July 26, 2008 |
Allen Stern over at CenterNetworks reports that Amazon has published an announcement regarding last weekend's outage of Amazon S3 services. For those of you who were neither affected, nor cared, I'd want to remind that S3 is Amazon's service that provides hosting and storage for web applications – to a certain extent for free. And last weekend the service experienced an outage of the whole 8 hours – and that with very poor communication on behalf of the company while startups complained in their forums and users were perplexed because they could not use many of their favorite services.
You can read the entire explanation provided by Amazon on their blog – it has plenty technical details for you to understand what exactly happened and how the situation was handled. Basically, the reason for the lengthy outage was in serve-to-server communication. To a certain level their approach is a little strange for me – calling a lengthy outage that affected a number of companies and huge number of users an "availability event" is kind of far from what we expect it to be called actually.

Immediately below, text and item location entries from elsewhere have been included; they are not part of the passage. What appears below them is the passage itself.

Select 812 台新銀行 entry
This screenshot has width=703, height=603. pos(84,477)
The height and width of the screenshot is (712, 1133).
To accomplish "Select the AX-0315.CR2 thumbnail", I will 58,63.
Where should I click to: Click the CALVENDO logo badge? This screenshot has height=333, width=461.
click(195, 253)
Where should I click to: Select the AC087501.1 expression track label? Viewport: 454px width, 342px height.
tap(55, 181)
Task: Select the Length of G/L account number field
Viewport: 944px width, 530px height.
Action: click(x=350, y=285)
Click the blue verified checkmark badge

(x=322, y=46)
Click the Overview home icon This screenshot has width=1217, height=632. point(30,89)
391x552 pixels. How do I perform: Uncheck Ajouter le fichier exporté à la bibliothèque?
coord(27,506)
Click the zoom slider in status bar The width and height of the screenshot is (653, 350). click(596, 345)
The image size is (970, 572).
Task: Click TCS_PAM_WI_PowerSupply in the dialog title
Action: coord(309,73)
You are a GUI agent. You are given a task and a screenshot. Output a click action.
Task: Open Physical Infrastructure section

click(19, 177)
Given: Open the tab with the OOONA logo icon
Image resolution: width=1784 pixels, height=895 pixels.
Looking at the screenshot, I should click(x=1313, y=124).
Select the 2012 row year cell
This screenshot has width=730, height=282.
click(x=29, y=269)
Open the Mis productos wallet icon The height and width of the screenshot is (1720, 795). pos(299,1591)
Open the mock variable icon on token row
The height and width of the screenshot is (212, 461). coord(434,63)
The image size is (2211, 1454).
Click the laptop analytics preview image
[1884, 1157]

Even if Amazon seems to be reluctant to admit the problem was really terrible, it is inspiring to see them already taking actions not only to solve the existing problem but to prevent such situations in the future. Moreover, it is obvious that their PR and marketing department are really doing something very good – I guess someone told them that optimism is the best thing to help you get out of such situations so the post ends with "we know that any downtime is unacceptable and we won't be satisfied until performance is statistically indistinguishable from perfect".I'm not sure if it sounds like a promise or more like a hope.